**Reading text**
╔══

A 2012 review by Bahn et al. in Thyroid described the three standard treatment options for Graves disease: antithyroid drugs (methimazole), radioactive iodine (RAI), and thyroidectomy [10]. None of these options involves thyroid hormone replacement as the primary intervention. Replacement enters the picture only after the hyperthyroid state is resolved, either through remission, ablation, or surgery.
When Patients Use Both Drugs Sequentially
This is the scenario that generates most of the search volume. A patient diagnosed with Graves disease starts methimazole at 20 to 30 mg daily. Over 12 to 18 months, they taper to a maintenance dose. If remission holds, methimazole is discontinued. If the patient relapses or opts for RAI, the thyroid may be destroyed or rendered permanently hypoactive.
Post-RAI hypothyroidism develops in 50% to 80% of Graves disease patients within the first year, according to a 2007 cohort study published in the Journal of Clinical Endocrinology & Metabolism [11]. These patients now require lifelong thyroid hormone replacement. Most receive levothyroxine. A smaller group, often those dissatisfied with persistent symptoms on T4 monotherapy, may trial Armour Thyroid or another NDT product.
The ATA's 2014 hypothyroidism guidelines state that patients who remain symptomatic despite a normal TSH on levothyroxine could be offered a trial of combination T4/T3 therapy, acknowledging that patient preference plays a role in treatment decisions [5]. NDT products like Armour Thyroid provide that combination in a single tablet.
So the timeline can look like this: methimazole first (to treat Graves disease), then thyroid replacement second (to treat the resulting hypothyroidism). The drugs are not alternatives. They are chapters in a sequence.
Efficacy Evidence for Armour Thyroid
Direct RCT evidence for Armour Thyroid (rather than generic NDT or compounded preparations) is limited. The Hoang et al. trial used a commercial DTE product (Nature-Throid, not Armour specifically), though the pharmacologic profile is comparable across USP-grade desiccated thyroid preparations [4].
A 2013 double-blind RCT by Hennessey et al. compared T4/T3 combination therapy with T4 monotherapy in 40 hypothyroid patients over 15 weeks and found no significant differences in cognitive function, quality of life, or body weight [12]. A larger study by Saravanan et al. (2005) in the Journal of Clinical Endocrinology & Metabolism randomized 697 hypothyroid patients to T4 plus T3 vs T4 alone and similarly found no significant difference in well-being scores [13].
The patient-preference signal from Hoang et al. remains the most-cited positive finding for NDT. Of note, 28 of 70 patients in that trial (40%) had no preference between the two therapies. The weight loss finding was modest (1.5 kg) and has not been replicated in a confirmatory trial [4].
Efficacy Evidence for Methimazole
Methimazole's evidence base is broader and includes multiple RCTs and meta-analyses. The European Multicenter Trial on the treatment of Graves hyperthyroidism (1996) randomized 509 patients to three different methimazole dose-titration regimens and reported remission rates of 40% to 55% across groups at 18 months, with lower relapse rates in patients who received longer courses [14].

╚══

**Extracted data**

╔══

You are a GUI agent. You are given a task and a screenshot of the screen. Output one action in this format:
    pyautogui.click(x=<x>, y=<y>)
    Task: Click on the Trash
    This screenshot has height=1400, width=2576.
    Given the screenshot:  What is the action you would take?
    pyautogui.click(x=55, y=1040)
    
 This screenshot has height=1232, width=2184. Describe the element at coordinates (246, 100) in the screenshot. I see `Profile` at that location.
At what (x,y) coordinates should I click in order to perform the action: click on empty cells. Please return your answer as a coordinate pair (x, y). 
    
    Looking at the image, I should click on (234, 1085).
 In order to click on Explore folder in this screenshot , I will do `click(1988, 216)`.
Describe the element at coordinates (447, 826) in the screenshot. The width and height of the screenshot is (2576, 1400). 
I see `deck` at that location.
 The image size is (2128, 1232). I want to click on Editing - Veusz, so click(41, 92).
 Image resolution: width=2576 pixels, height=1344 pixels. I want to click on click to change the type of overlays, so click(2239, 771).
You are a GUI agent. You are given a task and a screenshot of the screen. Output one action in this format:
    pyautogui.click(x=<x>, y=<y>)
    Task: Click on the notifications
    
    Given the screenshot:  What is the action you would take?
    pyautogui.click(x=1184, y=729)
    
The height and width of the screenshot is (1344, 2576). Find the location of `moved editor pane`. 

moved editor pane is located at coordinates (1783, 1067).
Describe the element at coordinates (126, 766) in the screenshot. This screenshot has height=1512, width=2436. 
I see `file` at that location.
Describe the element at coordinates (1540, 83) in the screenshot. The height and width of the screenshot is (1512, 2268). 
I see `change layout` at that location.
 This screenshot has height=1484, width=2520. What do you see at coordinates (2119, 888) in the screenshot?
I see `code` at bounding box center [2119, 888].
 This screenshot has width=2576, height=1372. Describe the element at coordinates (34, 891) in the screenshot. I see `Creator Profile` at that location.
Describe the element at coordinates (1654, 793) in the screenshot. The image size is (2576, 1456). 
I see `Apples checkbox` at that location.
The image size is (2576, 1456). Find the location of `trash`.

╚══

**What the exercise asks**
Condense the paragraph of the thyroid treatment text that begins "Post-RAI hypothyroidism develops" into a short bulleted list that preserves its main facts. The rows were drawn from a separate source.

**Your solution**
- A 2007 cohort study in the Journal of Clinical Endocrinology & Metabolism found that 50% to 80% of Graves disease patients develop hypothyroidism within the first year after RAI.
- These patients then need lifelong thyroid hormone replacement.
- Most receive levothyroxine.
- A smaller group, often those dissatisfied with persistent symptoms on T4 monotherapy, may trial Armour Thyroid or another NDT product.